Search code examples
haskellaesonhaskell-pipes

Decoding JSON stream where some values are needed before others


Let us say we have a JSON object like this (with base64 encoded bytestring):

TaggedImage = TaggedImage {  id :: Text, image :: ByteString }

Now, we want to receive image from a source, and store it in a location using the information in id tag. So, what that means is that id must be parsed ahead of time (to determine location for the image) while image is parsed in streaming fashion. Is this straight-forward to do?

I am planning to use pipes-aeson, aws (for S3 storage) and pipes to do streaming decoding from Websocket producer with a S3 bucket as the consumer (which can't be created until we parse the id to determine the location of S3 bucket). Looking at decoded method, I can't figure out if I could indeed do what I asked above. This is my first attempt at streaming in JSON and pipes. So, help will be very much appreciated.

A simple example with read and write to the filesystem will also do as stand-in for Websocket producer and S3 consumer.

Addendum

Since JSON key-value pairs are unordered according to RFC while the arrays are ordered, image data might come before id, it seems, for the data type I defined above. So, it might also help to change it to JSON array (a tuple in Haskell which aeson TH derivation seems to convert to ordered array). Please feel free to change the data type definition if need be, to impose ordering for decoding. For example, the data type might be changed to:

TaggedImage = TaggedImage (Text,ByteString)

Solution

  • I believe you won’t be able to reuse the pipes-aeson library because it doesn't provide a way to stream over a nested field of a decoded JSON record nor is there any support for cursor-like navigation of the struct. That means that you will need to parse the skeleton of the JSON record by hand.

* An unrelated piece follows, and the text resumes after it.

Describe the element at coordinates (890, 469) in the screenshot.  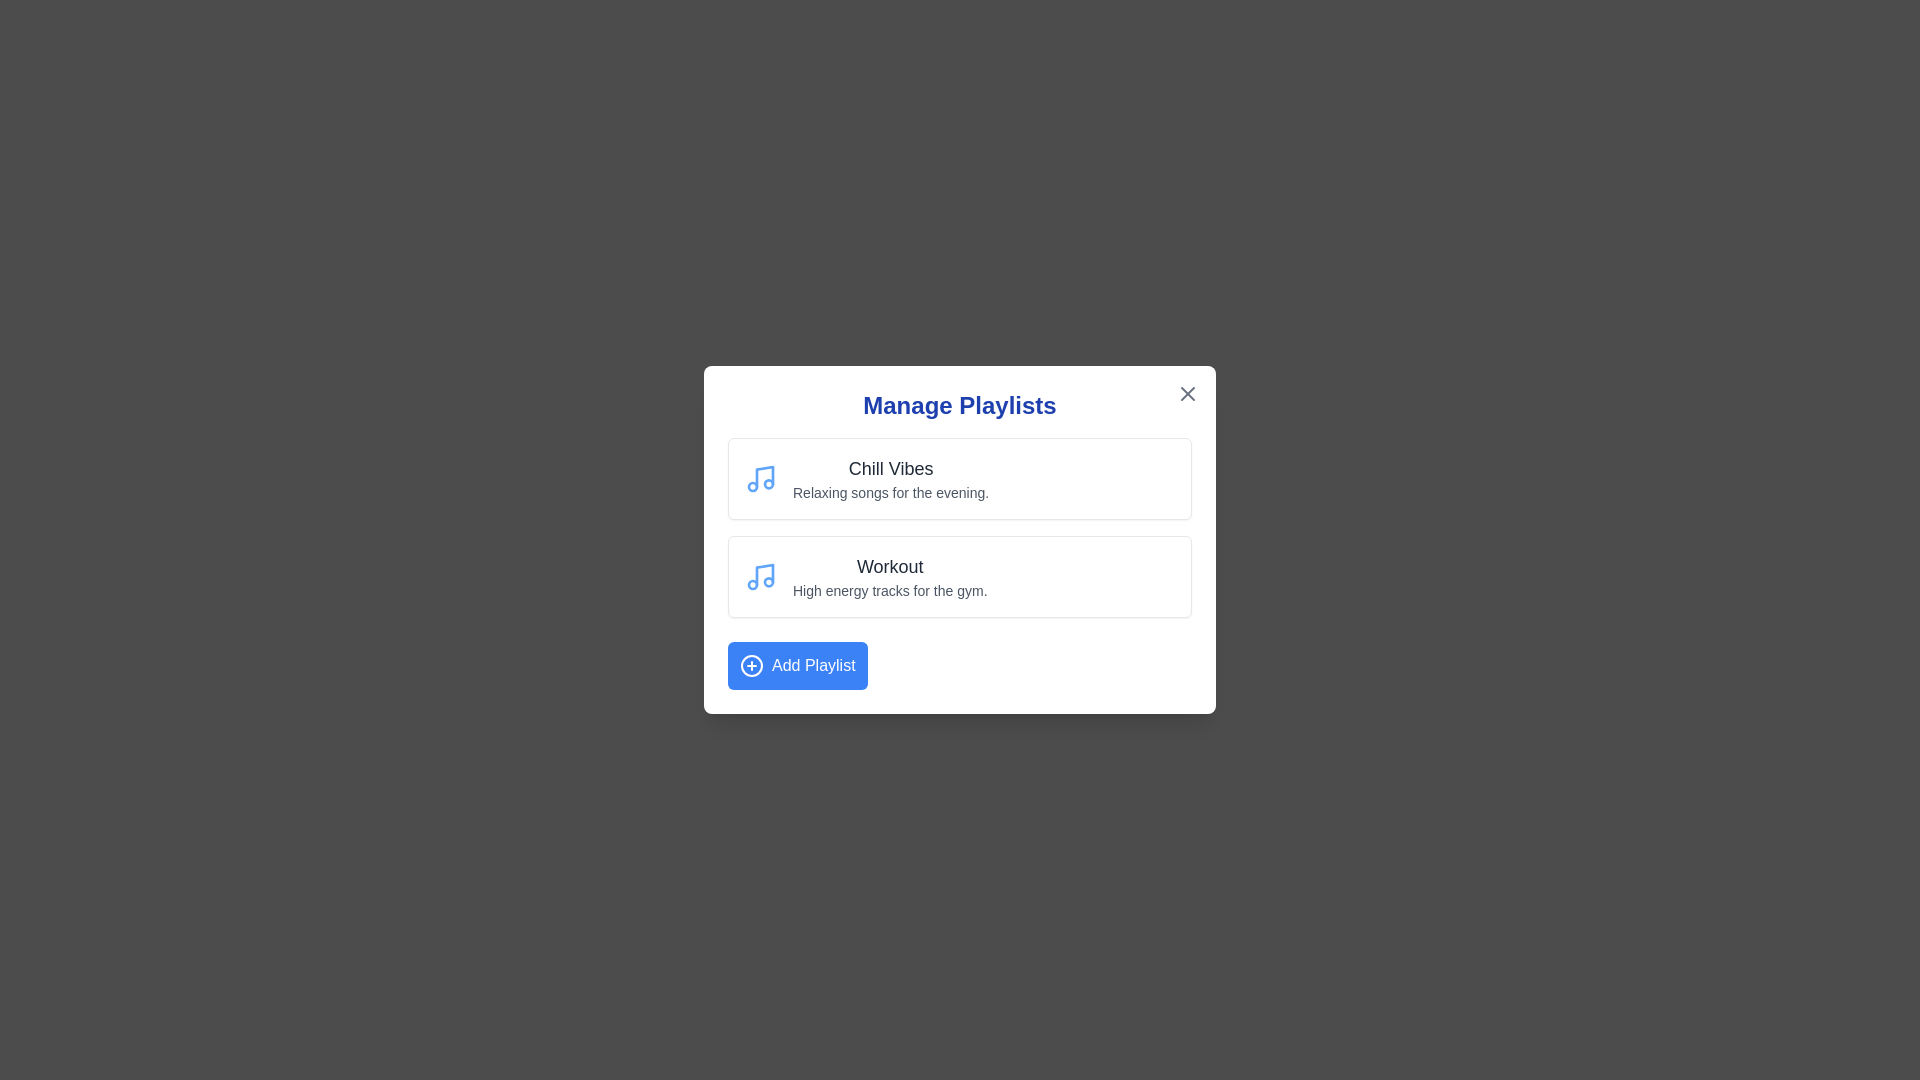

    Also, some work needs to be done to wrap the base64-bytestring in a pipes-like API with this type:

    -- Convert a base64-encoded stream to a raw byte stream
    decodeBase64
        :: Producer ByteString m r
        -- ^ Base64-encoded bytes
        -> Producer ByteString m (Either SomeException (Producer ByteString m r)) 
        -- ^ Raw bytes
    

    Note that the result returns a Producer for the remainder of the byte string (i.e. everything after the base64-encoded bytes) if the decoding completes successfully. This lets you resume parsing where the image bytes end.

    However, assuming that you have a decodeBase64 function, then the rough outline of how the code would work is that you’d have three parts:

    • Parse the prefix of the record before the image bytes using a binary parser adapted to pipes
    • Use the decodeBase64 function to stream the decoded image bytes
    • Parse the suffix of the record after the image bytes also using a binary parser adapted to pipes

    In other words, the types and implementation would look roughly like this:

    -- This would match the "{ 'id' : 'foo', 'image' : '" prefix of the JSON record
    skipPrefix :: Data.Binary.Get ()
    
    skipPrefix’ :: Monad m => Producer ByteString m r -> m (Either DecodingError (Producer ByteString m r))
    skipPrefix’ = execStateT (Pipes.Binary.decodeGet skipPrefix)
    
    — This would match the "' }" suffix of the JSON record
    skipSuffix :: Data.Binary.Get ()
    
    skipSuffix’ :: Monad m => Producer ByteString m r -> m (Either DecodingError (Producer ByteString m r))
    skipSuffix’ = execStateT (Pipes.Binary.decodeGet skipSuffix)
    
    streamImage
        ::  Monad m
        =>  Producer ByteString m r
        ->  Producer ByteString m (Either SomeException (Producer ByteString m r))
    streamImage p0 = do
        e0 <- lift (skipPrefix’ p0)
        case e0 of
            Left exc -> return (Left (toException exc))
            Right p1 -> do
                e1 <- decodeBase64 p1
                case e1 of
                    Left exc -> return (Left exc)
                    Right p2 -> do
                        e2 <- lift (skipSuffix’ p2)
                        case e2 of
                            Left exc -> return (Left (toException exc))
                            Right p3 -> return (Right p3)
    

    In other words, streamImage would take a Producer as input that begins at the first character of the JSON record, and it will stream the decoded image bytes extracted from that record. If decoding succeeds, then it will return the remainder of the byte stream immediately after the JSON record.